A PyTorch implementation of "Leveraging Category Information for Single-Frame Visual Sound Source Separation". Authors: Lingyu Zhu and Esa Rahtu. Tampere University, Finland.
Python>=3.5, PyTorch>=0.4.0
#Not released yet, but you can train the model on your own dataset for now by setting the following info:
-Create a folder data/, place the csv file lists under the folder data/, the csv file has the format as below:
audio_path, frames_path, frames count
-Edit the dataset path at line 163 of file dataset/music.py
Replace the --arch_frame and --arch_sound in scripts/train_locSep.sh and scripts/eval_locSep.sh to switch to diffeent appearance and sound networks.
# Training the A(Res-50) + S(MV2) model
./scripts/train_locSep.sh
# Training the A(Res-50, att) + S(MV2) model
-The network A(Res-50, att) + S(MV2) is trained based on A(Res-50) + S(MV2).
-Uncomment the line of "CUDA_VISIBLE_DEVICES="0" python -u main_Appearance_att_Sound.py $OPTS" in scripts/train_locSep.sh to start the training.
# Training the A(CatEmb) + S(MV2) model
-Uncomment the line of "CUDA_VISIBLE_DEVICES="0" python -u main_GCEmb_Sound.py $OPTS" in scripts/train_locSep.sh to start the training.
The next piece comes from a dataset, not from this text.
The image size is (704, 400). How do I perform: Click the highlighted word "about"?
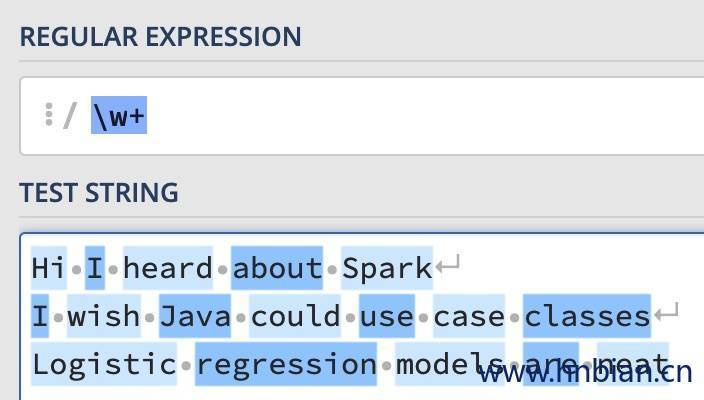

# Ajust accordingly based on the selected model
./scripts/eval_locSep.sh
[1] Zhu, Lingyu, and Esa Rahtu. "Visually guided sound source separation using cascaded opponent filter network." Proceedings of the Asian Conference on Computer Vision (ACCV). 2020.
[2] Zhao, Hang, et al. "The sound of pixels." Proceedings of the European conference on computer vision (ECCV). 2018.
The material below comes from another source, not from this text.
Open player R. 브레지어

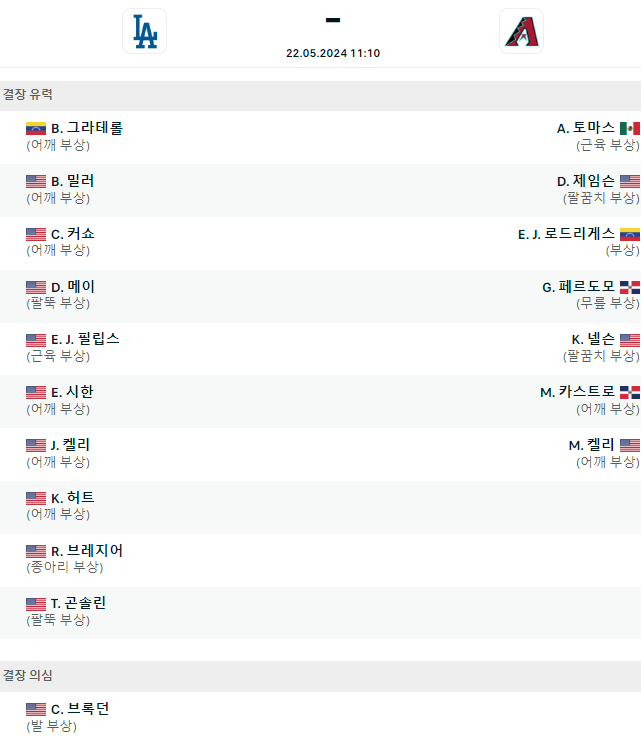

[3] Arandjelovic, Relja, and Andrew Zisserman. "Objects that sound." Proceedings of the European Conference on Computer Vision (ECCV). 2018.
If you find this work useful in your research, please cite:
@inproceedings{zhu2021leveraging,
title={Leveraging Category Information for Single-Frame Visual Sound Source Separation},
author={Zhu, Lingyu and Rahtu, Esa},
booktitle={2021 9th European Workshop on Visual Information Processing (EUVIP)},
pages={1--6},
year={2021},
organization={IEEE}
}
This repo is developed based on Sound-of-Pixels.